### Exercise
Put every line of the records below into a numbered list, skipping any blank lines and leaving the pictures out.

** START **

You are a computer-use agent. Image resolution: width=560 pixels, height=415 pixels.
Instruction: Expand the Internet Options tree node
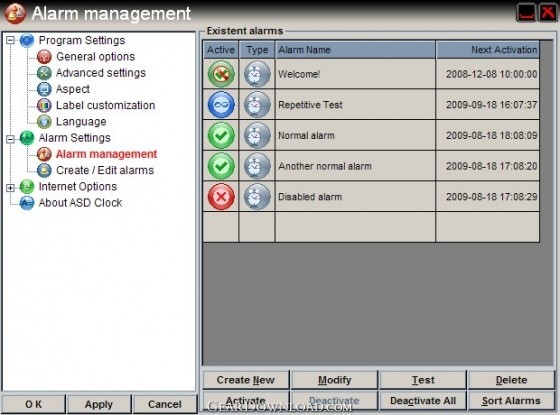tap(11, 188)
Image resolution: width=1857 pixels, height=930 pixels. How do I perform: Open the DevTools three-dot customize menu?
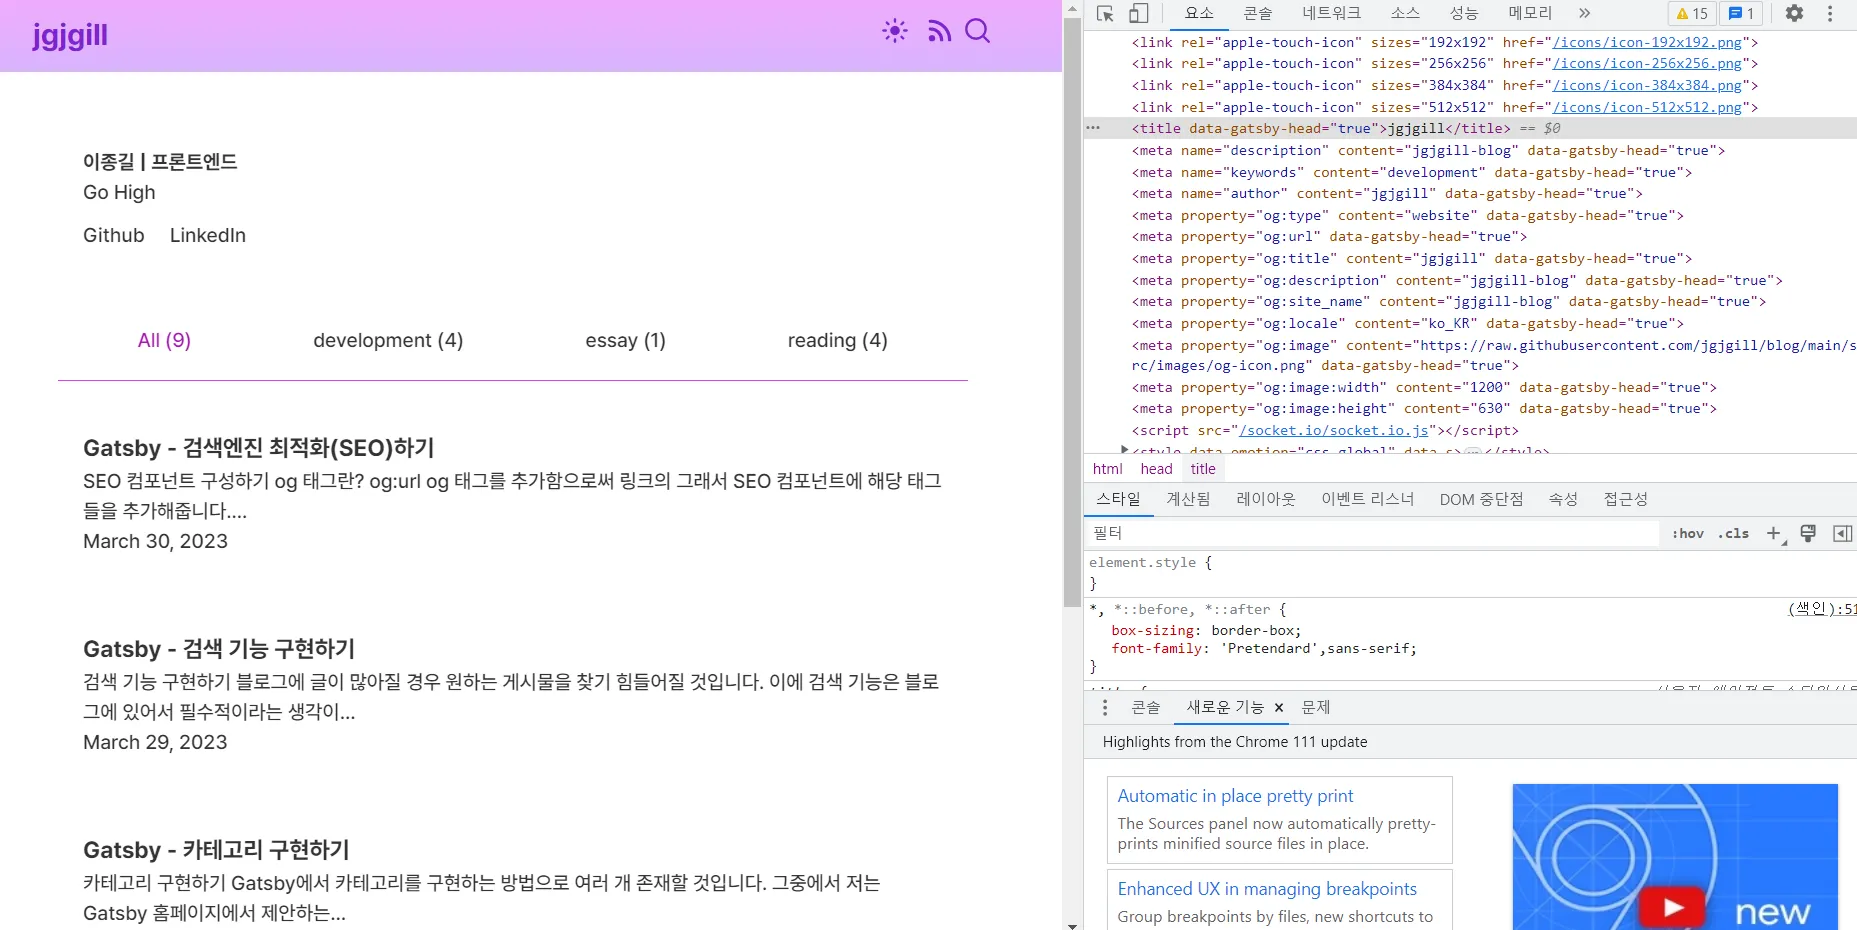click(1831, 14)
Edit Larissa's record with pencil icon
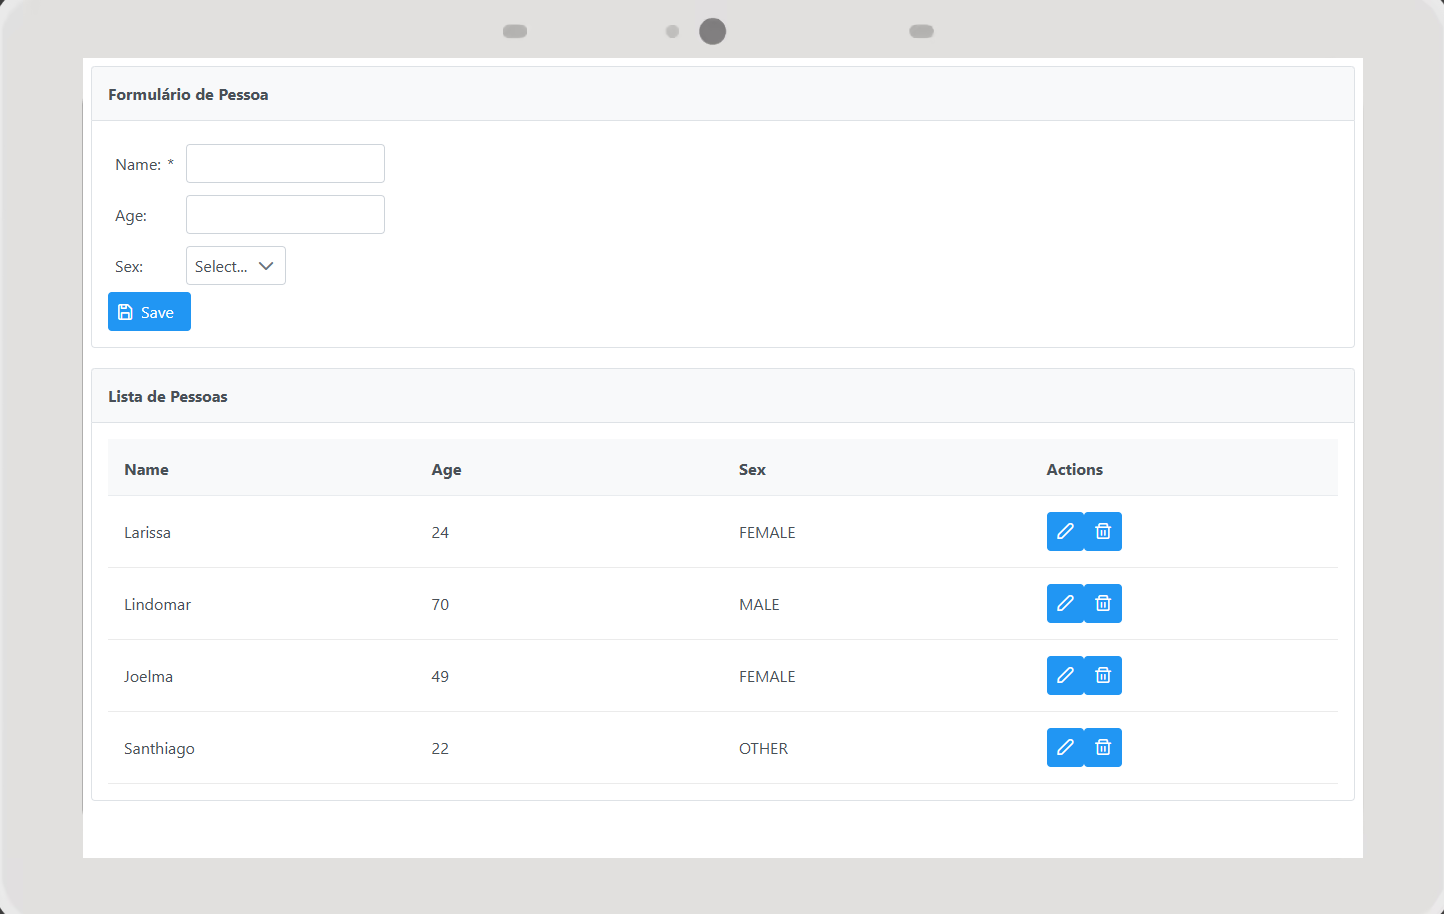1444x914 pixels. [1065, 532]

** END **

### Full answer
1. You are a computer-use agent. Image resolution: width=560 pixels, height=415 pixels.
2. Instruction: Expand the Internet Options tree node
3. tap(11, 188)
4. Image resolution: width=1857 pixels, height=930 pixels. How do I perform: Open the DevTools three-dot customize menu?
5. click(1831, 14)
6. Edit Larissa's record with pencil icon
7. 1444x914 pixels. [1065, 532]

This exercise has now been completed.